## [Given entries]
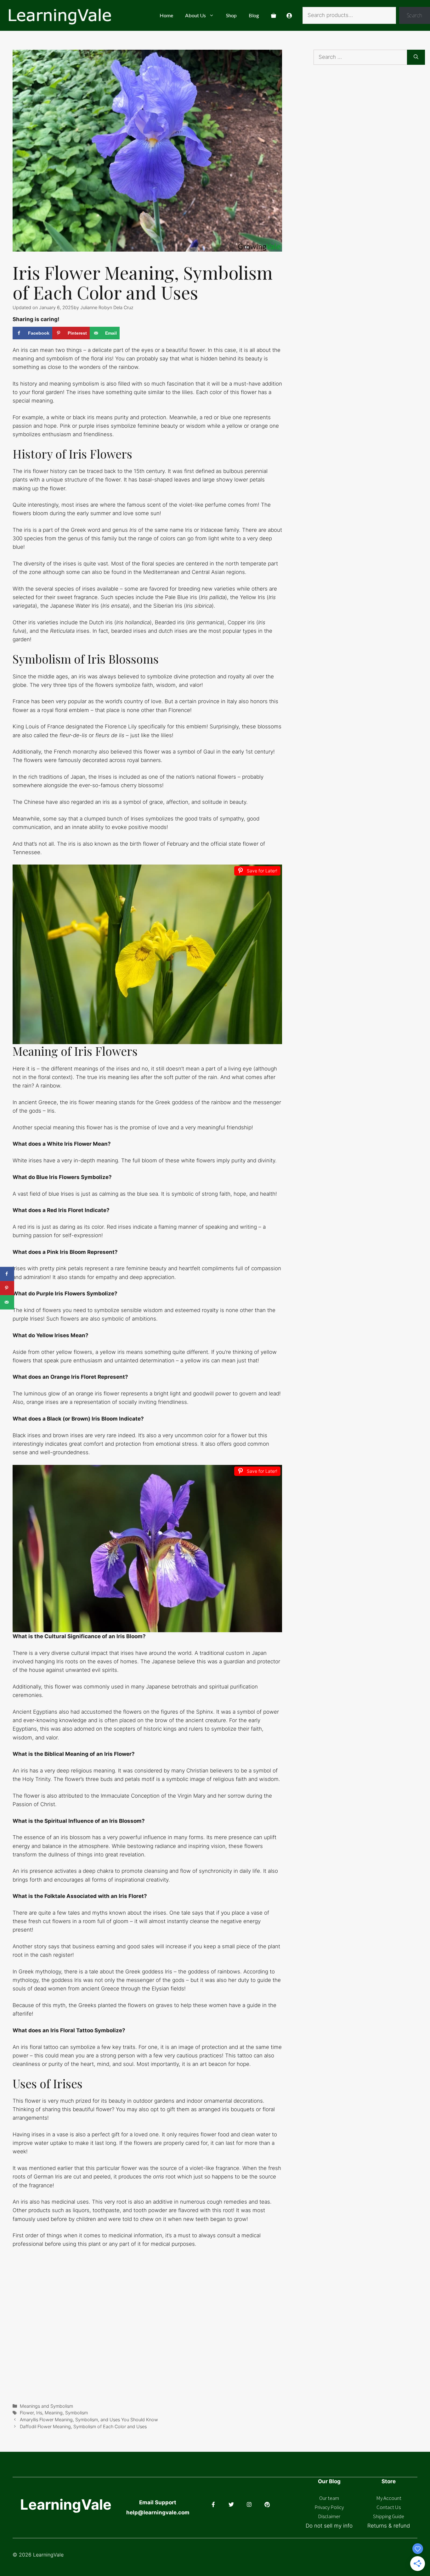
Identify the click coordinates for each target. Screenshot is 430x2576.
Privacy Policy (329, 2507)
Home (166, 15)
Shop (231, 15)
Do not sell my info (329, 2526)
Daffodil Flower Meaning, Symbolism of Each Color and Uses (83, 2426)
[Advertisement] (372, 140)
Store (389, 2481)
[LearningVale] (59, 15)
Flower (27, 2412)
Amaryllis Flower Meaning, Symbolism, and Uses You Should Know (89, 2419)
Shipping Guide (388, 2516)
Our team (329, 2498)
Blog (254, 15)
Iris (39, 2412)
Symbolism (76, 2412)
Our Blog (329, 2481)
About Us (195, 15)
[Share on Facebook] (7, 1274)
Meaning (54, 2412)
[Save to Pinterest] (7, 1288)
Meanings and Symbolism (46, 2406)
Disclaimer (329, 2516)
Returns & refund (388, 2526)
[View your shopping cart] (273, 15)
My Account (388, 2498)
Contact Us (388, 2507)
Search (414, 15)
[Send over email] (7, 1302)
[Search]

## [Goal of the exercise]
Report only how many lines of the listing hold the word "Symbolism".

## [Output of the exercise]
4